**INFORMATION PROVIDED:**

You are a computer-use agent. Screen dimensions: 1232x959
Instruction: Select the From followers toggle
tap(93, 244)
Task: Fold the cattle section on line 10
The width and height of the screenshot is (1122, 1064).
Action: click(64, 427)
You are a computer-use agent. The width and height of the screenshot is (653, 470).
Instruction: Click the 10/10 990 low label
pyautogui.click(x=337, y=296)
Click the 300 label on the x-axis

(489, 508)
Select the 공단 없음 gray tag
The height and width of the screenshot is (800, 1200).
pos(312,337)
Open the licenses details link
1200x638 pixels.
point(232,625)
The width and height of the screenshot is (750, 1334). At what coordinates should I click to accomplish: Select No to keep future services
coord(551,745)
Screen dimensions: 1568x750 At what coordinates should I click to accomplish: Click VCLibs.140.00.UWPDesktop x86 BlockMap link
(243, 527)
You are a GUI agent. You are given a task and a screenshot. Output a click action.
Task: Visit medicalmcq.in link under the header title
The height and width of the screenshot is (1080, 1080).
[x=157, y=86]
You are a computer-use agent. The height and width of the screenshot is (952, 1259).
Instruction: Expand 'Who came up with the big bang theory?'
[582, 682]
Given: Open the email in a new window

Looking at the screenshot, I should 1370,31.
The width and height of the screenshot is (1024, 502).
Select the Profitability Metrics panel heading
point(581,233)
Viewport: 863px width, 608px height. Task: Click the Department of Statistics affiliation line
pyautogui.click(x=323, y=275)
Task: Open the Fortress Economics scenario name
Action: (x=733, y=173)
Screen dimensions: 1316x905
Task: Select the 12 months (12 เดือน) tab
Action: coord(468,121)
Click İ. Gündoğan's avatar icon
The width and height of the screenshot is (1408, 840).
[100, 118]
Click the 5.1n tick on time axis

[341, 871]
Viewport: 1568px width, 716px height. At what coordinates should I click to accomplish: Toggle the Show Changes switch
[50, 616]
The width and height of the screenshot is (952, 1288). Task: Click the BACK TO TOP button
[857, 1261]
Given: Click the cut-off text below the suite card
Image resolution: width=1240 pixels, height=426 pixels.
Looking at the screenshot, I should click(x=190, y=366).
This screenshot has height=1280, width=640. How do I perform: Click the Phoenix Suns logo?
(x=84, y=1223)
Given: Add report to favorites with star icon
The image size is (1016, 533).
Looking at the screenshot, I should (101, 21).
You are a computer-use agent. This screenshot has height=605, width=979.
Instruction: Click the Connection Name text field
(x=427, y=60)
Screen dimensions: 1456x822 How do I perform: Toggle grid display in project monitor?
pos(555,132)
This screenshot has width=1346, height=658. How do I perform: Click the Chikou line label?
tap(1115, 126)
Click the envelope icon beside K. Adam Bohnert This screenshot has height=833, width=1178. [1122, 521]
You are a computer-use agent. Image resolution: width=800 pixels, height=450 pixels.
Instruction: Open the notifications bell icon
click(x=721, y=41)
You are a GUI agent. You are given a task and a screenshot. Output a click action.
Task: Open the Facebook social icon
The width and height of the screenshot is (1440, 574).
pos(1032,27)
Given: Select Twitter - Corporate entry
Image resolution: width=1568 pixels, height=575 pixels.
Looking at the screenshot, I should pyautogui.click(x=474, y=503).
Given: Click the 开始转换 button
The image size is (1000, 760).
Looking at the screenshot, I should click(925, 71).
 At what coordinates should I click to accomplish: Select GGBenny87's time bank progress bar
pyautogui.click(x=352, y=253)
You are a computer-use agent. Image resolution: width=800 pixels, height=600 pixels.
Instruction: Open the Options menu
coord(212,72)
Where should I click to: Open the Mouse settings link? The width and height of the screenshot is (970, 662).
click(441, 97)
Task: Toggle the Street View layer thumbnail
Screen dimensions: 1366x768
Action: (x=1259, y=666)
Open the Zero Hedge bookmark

**PROBLEM STATEMENT:**
An exact copy of the lines from the one containing "The image size is (1000, 760)." through the last line of the material, both included, is to be printed, and nothing else.

**RESPONSE BELOW:**
The image size is (1000, 760).
Looking at the screenshot, I should click(925, 71).
 At what coordinates should I click to accomplish: Select GGBenny87's time bank progress bar
pyautogui.click(x=352, y=253)
You are a computer-use agent. Image resolution: width=800 pixels, height=600 pixels.
Instruction: Open the Options menu
coord(212,72)
Where should I click to: Open the Mouse settings link? The width and height of the screenshot is (970, 662).
click(441, 97)
Task: Toggle the Street View layer thumbnail
Screen dimensions: 1366x768
Action: (x=1259, y=666)
Open the Zero Hedge bookmark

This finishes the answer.